Step3 - Social Skills


As your schmoozing skills progress and you have befriended a lot more of the people (and women) in these events ... ("without" trying to get laid, but only socializing) you will notice a change start to happen.  Some of the women will start becoming more flirtatious and perhaps even "touchy-feely" with you. These are the women who are looking to get laid.

Step4 - Experience


Of the ones who have displayed this increased interest and signs that they want to get laid - pick the one you like best, and then invent an excuse for the two of you to move to a more intimate space. If this is a party it can be something like "Wow, it's so noisy in here, let's continue this conversation over here" (as you take her and lead her by the hand to an empty room). If this is in a club or some other environment, it's usually something like: "Do you think I can see your (whatever she had mentioned that she had at home) so you can get an invite to her apartment. You're on your own from here champ. That part of how to get laid is left up to you.

Tips & Warnings:
  1. None of this will work to get you laid unless you have mastered basic approaches and social skills.
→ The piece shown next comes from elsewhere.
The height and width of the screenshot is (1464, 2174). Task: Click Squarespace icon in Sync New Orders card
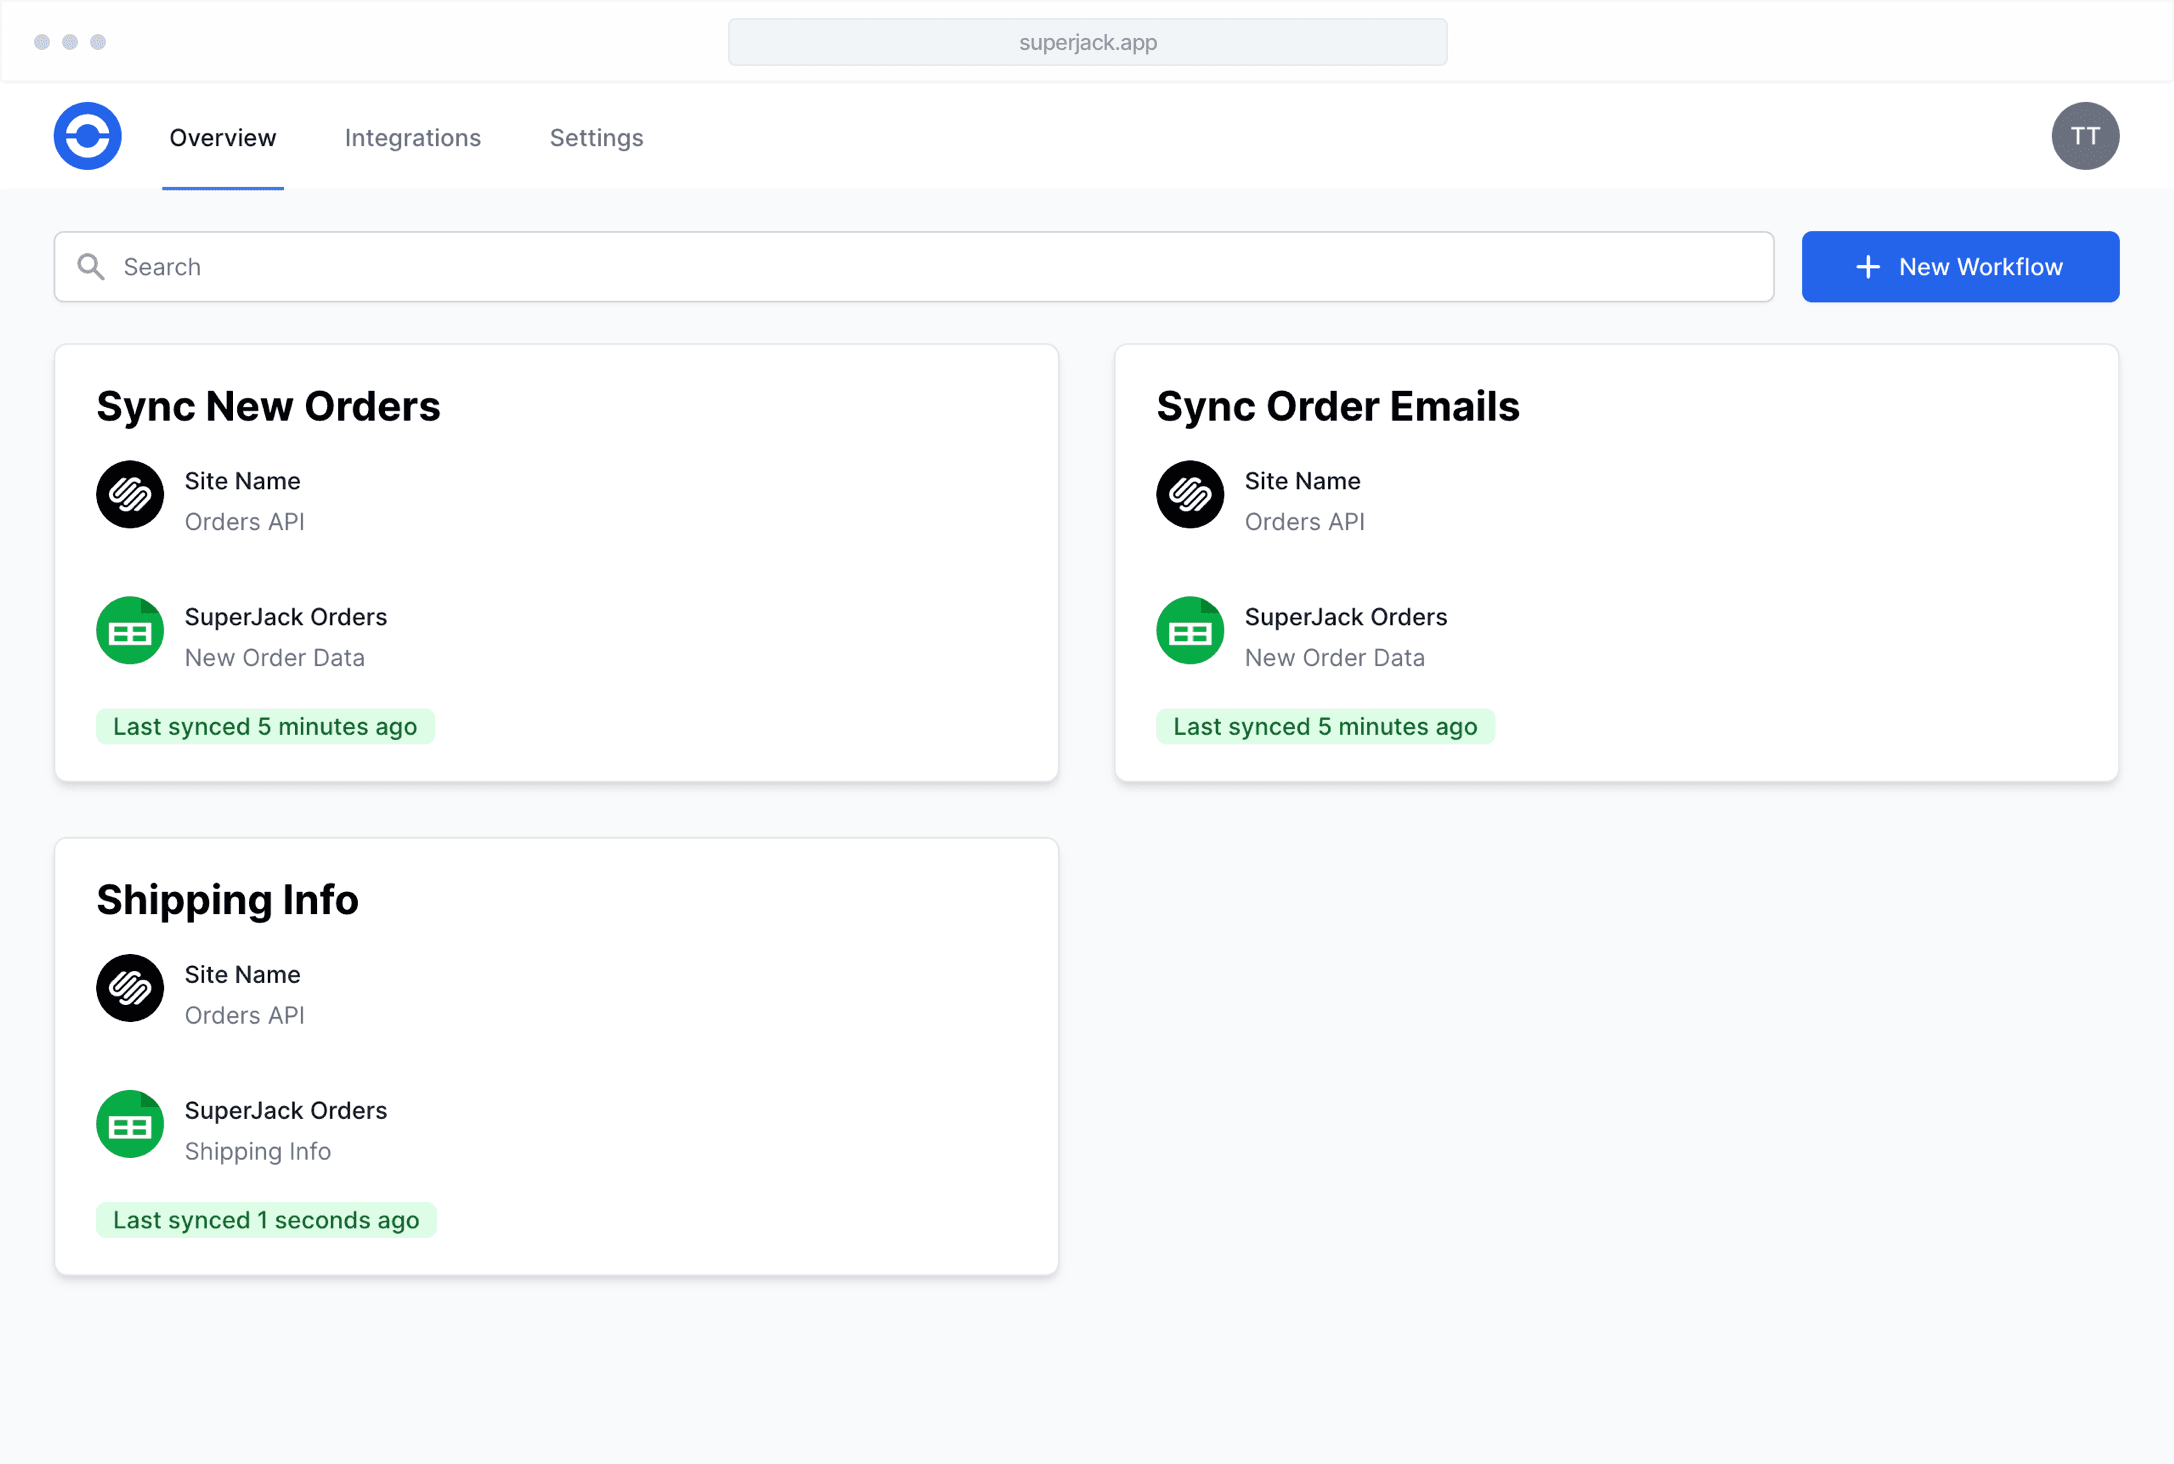130,494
This means, you are the kind of person who can approach any person any where and have 50% of them smiling and laughing... which is a skill made up of: approaching, public speaking, humor, working a room, confidence and charisma.
  2. Each one of these skills is a learn-able skill in much the same way that you can learn how to play the guitar or speak a foreign language. In much the same way there are books, courses, organizations and groups that can teach you each of these separate skills. Getting laid skill is simply a larger skill made up of these smaller ones.
  3. When I say give her an "excuse" for moving to a more intimate place, I assume a 2-sided proposition. This means that both you and her know that it is only a socially sanctioned excuse for moving to a more private spot so you can get laid. When you say "It's loud here, let's go over here to continue", it must be clear to her that this is only an excuse. If you actually give the woman a false reason to moving somewhere else with intent to trick her, then that is non-ethical. Be sure that both of you are aware of the difference and get laid ethically.